Here are the elements of a successful business model:
- Your value proposition defines your products and/or services. It outlines the features and benefits of what you are offering. It focuses on what makes your offerings unique versus what your competition is offering. It examines the size of the market opportunity. You can also include your minimum viable product. That is the product or service that offers the highest return on investment with the smallest amount of risk.

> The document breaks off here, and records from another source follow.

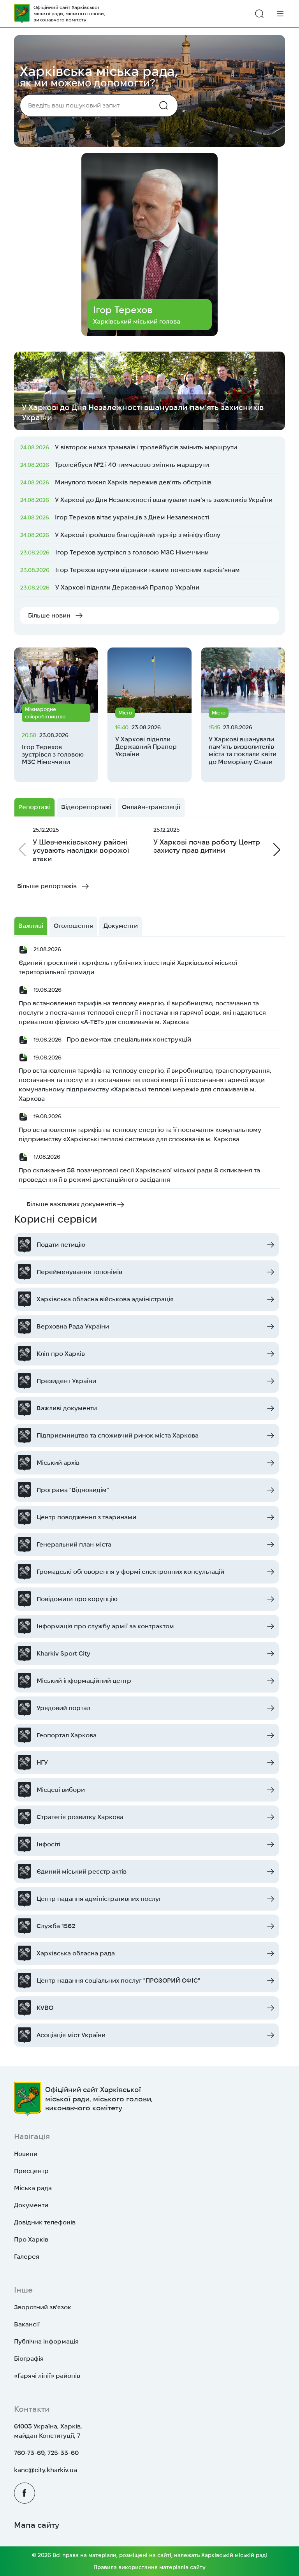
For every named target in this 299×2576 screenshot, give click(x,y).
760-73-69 (29, 2452)
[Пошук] (259, 13)
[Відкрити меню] (280, 13)
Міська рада (33, 2188)
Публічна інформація (46, 2341)
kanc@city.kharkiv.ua (45, 2470)
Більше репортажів (47, 886)
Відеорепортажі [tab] (86, 807)
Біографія (29, 2358)
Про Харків (31, 2239)
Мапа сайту (36, 2525)
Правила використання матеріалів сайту (149, 2567)
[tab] (151, 807)
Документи (31, 2205)
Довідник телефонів (45, 2222)
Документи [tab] (121, 925)
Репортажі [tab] (34, 807)
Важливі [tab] (30, 925)
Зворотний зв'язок (42, 2307)
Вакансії (27, 2324)
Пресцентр (31, 2171)
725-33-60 (63, 2452)
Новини (25, 2153)
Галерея (26, 2256)
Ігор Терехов (122, 309)
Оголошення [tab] (73, 925)
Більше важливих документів (71, 1204)
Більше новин (49, 615)
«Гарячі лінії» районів (47, 2375)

- Your customer segments define who your customers are and how your product or service helps them. Quite often this part of the business model includes a complete marketing persona. The persona outlines the customer’s common demographics, goals, challenges, values, and fears. Your business may have more than one persona.
- Your channels of distribution helps define how you sell and distribute your products or services. A channel defines how your company moves product from a vendor to a consumer. It also defines how the consumer’s payment goes back to the vendor. A channel can be either direct or go through intermediaries, including wholesalers, agents, retailers, and distributors.
- Your customer relationships define how you will create demand with your target audience and support that demand both short and long-term. Building and maintaining these relationships includes activities like marketing, sales, technical support, and customer service.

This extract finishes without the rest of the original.